Text segment –
┌────────

One of the problems of ‘big’ is that you need to keep the machine running; if you offer to deliver dentistry at a penny a can, you have to deliver a lot of it to make the sums work. In some cases, ‘awful’ is used advisedly. You need lots of people churning out those UDAs, which becomes less easy now that we are moving into an era when the greatest competition is going to be for the diminishing supply of those people.

Timely

Last month, the British Dental Journal featured two articles by Ellena O’Selmo (one of them co-written with BDA policy and research colleagues) reporting on research into the working environment of associates in both corporate and non-corporate practices. Predictably, those in the non-corporate practices reported a greater sense of clinical and operational autonomy and control in decision making.

Associates in the corporate sector were more likely to have UDA targets to meet. This is not overly surprising given that corporates are structured and operated to maximise productivity and income while minimising operating costs. They put the interests of shareholders above all other considerations.

Despite earning levels being broadly comparable, the morale, sense of security and value and job satisfaction were also better amongst those associates working in the non-corporate practices compared to those in the corporate sector. Cynicism aside, this is neither predictable, nor inevitable. Yet, if so many dentists are feeling like this, it must be disappointing to hear.

└────────

Data for analysis –
┌────────

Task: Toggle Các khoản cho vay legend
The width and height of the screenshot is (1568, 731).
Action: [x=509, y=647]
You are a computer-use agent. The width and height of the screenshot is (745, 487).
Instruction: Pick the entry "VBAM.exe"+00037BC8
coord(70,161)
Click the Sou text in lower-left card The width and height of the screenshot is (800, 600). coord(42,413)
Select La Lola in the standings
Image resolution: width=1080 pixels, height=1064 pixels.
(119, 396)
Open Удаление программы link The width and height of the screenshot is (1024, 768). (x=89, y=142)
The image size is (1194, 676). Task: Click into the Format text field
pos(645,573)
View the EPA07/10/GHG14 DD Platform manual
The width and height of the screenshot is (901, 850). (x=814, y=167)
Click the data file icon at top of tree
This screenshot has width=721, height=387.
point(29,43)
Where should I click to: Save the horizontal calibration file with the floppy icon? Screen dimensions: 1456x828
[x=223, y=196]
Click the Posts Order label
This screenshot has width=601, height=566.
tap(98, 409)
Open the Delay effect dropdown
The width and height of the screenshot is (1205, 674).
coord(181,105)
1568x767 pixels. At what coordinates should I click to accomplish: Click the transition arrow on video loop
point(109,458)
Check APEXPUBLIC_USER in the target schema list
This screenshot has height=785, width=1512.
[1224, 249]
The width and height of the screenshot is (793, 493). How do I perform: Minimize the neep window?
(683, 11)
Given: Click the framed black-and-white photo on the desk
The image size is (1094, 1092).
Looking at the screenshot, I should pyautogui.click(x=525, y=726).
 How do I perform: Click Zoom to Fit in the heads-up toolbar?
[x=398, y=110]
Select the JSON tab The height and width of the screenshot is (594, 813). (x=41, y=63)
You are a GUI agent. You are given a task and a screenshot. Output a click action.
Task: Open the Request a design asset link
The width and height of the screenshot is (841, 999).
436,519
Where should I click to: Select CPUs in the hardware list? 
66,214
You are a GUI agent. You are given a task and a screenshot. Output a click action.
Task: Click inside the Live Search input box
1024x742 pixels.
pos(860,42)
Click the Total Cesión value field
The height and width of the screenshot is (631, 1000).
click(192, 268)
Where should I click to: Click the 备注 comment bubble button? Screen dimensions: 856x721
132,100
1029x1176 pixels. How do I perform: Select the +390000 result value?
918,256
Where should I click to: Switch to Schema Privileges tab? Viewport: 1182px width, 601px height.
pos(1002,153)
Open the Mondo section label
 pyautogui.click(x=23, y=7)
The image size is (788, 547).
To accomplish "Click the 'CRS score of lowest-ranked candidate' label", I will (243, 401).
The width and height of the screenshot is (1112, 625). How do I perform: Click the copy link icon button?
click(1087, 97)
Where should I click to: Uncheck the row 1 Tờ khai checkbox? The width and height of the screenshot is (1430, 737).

└────────

Work order A – Please list the goals that, according to the passage on dental associates, corporates are structured and operated to pursue.
Work order B – Pick up the passage on dental associates after its final sentence and continue writing it.

Response area A –
- Maximise productivity
- Maximise income
- Minimise operating costs

Response area B –
Even less predictable – and arguably downright surprising – is the finding that the associates in the corporate settings were much less likely to believe that their practice was well managed. This is supposedly one of the cornerstones of the corporate approach, but the negative responses could be the flip side of feeling yourself to have less control of policy and management decisions.

Perhaps the most worrying knock-on effect is that corporate associates reported a lower level of satisfaction with the standard of care that they were able to provide within the constraints of their working environment.

In theory, this should be enough to prick up the ears of the GDC. However, in the large corporates the GDC sees an opportunity to embed ‘best practice’ in more locations, more quickly.

Cottage industries are neither renowned for being easy to reach and communicate with, nor for being receptive to major cultural or process change. But while individual dentists and smaller dental practices are incredibly heavily regulated, the GDC has still not seen fit to use the power already at its disposal to regulate the corporates and larger practice groups more proactively. This hands-off approach is increasingly puzzling unless one simply accepts that the GDC has fallen for all the corporate rhetoric. There are probably fairies living at the top end of Wimpole Street, too.

Diversity

There are other stories buried in all of this. Individual associates who speak of finding themselves incredibly happy and fulfilled in a corporate environment when they had been led to fear the worst. Corporate groups who appear to have stalled in their number of locations, others that have expanded (some of them quite rapidly) and others again that appear to have shrunk. And, most obviously, perhaps, the fact that there are probably 200-250 groups of three to 10 practices. While they are clearly different from the single-handed owner/operator, it makes no sense to conflate them with the mega corporates and/or the small handful of middle-sized corporates.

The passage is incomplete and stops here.